··· Available data ···

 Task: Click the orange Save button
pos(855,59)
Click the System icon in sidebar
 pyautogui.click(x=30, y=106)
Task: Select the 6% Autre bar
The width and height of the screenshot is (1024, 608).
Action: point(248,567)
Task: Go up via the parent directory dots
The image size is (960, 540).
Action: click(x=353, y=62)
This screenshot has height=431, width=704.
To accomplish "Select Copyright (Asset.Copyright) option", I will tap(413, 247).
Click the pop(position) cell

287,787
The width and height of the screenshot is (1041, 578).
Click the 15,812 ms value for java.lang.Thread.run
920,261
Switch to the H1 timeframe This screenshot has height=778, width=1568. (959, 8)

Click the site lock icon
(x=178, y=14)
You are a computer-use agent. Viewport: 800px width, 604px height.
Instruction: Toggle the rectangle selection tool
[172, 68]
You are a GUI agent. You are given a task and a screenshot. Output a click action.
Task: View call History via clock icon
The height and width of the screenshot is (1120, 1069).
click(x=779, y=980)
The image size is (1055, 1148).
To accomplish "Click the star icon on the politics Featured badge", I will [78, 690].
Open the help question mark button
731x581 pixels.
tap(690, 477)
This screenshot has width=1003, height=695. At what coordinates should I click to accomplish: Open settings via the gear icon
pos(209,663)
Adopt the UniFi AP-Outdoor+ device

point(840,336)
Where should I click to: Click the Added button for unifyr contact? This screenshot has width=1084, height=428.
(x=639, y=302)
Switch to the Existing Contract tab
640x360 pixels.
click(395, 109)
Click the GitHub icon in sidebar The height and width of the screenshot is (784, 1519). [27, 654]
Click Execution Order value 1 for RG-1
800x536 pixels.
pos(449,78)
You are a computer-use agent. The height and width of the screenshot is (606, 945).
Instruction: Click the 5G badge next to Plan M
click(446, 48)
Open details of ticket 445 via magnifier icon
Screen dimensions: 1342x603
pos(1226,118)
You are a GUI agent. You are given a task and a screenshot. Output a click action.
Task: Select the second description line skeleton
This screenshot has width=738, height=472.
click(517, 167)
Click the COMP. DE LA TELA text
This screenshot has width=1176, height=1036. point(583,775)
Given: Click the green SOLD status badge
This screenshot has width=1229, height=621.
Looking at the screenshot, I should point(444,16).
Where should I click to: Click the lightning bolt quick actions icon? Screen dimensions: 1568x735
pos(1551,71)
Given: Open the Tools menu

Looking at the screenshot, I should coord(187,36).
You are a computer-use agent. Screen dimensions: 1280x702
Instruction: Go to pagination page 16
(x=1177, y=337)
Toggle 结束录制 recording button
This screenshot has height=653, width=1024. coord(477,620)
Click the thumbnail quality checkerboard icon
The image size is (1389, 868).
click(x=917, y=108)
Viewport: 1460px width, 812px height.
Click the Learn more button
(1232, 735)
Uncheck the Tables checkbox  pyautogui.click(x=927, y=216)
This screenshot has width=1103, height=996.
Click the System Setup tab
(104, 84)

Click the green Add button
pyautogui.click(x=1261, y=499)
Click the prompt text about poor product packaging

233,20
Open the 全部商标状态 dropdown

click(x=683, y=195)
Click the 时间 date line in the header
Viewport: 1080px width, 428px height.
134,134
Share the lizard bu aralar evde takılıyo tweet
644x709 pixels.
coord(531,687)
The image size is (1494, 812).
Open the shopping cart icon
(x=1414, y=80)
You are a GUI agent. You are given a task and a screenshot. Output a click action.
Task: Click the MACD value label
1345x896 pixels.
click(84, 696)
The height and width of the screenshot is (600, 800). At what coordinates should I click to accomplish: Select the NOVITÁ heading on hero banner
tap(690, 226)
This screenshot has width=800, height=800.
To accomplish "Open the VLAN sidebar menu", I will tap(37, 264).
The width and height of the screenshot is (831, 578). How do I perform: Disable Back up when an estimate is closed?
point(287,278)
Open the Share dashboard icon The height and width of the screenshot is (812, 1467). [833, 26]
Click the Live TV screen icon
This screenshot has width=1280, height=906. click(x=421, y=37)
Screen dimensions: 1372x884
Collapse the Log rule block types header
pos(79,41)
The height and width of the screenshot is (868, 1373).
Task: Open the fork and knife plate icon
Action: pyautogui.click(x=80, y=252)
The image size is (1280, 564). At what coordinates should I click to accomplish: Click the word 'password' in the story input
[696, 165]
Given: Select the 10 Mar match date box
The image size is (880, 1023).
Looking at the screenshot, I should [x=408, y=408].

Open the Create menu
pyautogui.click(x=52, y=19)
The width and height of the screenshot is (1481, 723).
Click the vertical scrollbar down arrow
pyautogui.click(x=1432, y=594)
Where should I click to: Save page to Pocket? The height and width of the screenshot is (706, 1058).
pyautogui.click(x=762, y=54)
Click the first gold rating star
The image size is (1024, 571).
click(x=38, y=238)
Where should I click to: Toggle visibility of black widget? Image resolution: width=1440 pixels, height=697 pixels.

···

**Problem statement**
Retype the records above, but only those lines that fall between the line containing "Click the Live TV screen icon" and the line containing "Given: Select the 10 Mar match date box", with both of those lines included, exactly as written.

**Reply to the exercise**
Click the Live TV screen icon
This screenshot has width=1280, height=906. click(x=421, y=37)
Screen dimensions: 1372x884
Collapse the Log rule block types header
pos(79,41)
The height and width of the screenshot is (868, 1373).
Task: Open the fork and knife plate icon
Action: pyautogui.click(x=80, y=252)
The image size is (1280, 564). At what coordinates should I click to accomplish: Click the word 'password' in the story input
[696, 165]
Given: Select the 10 Mar match date box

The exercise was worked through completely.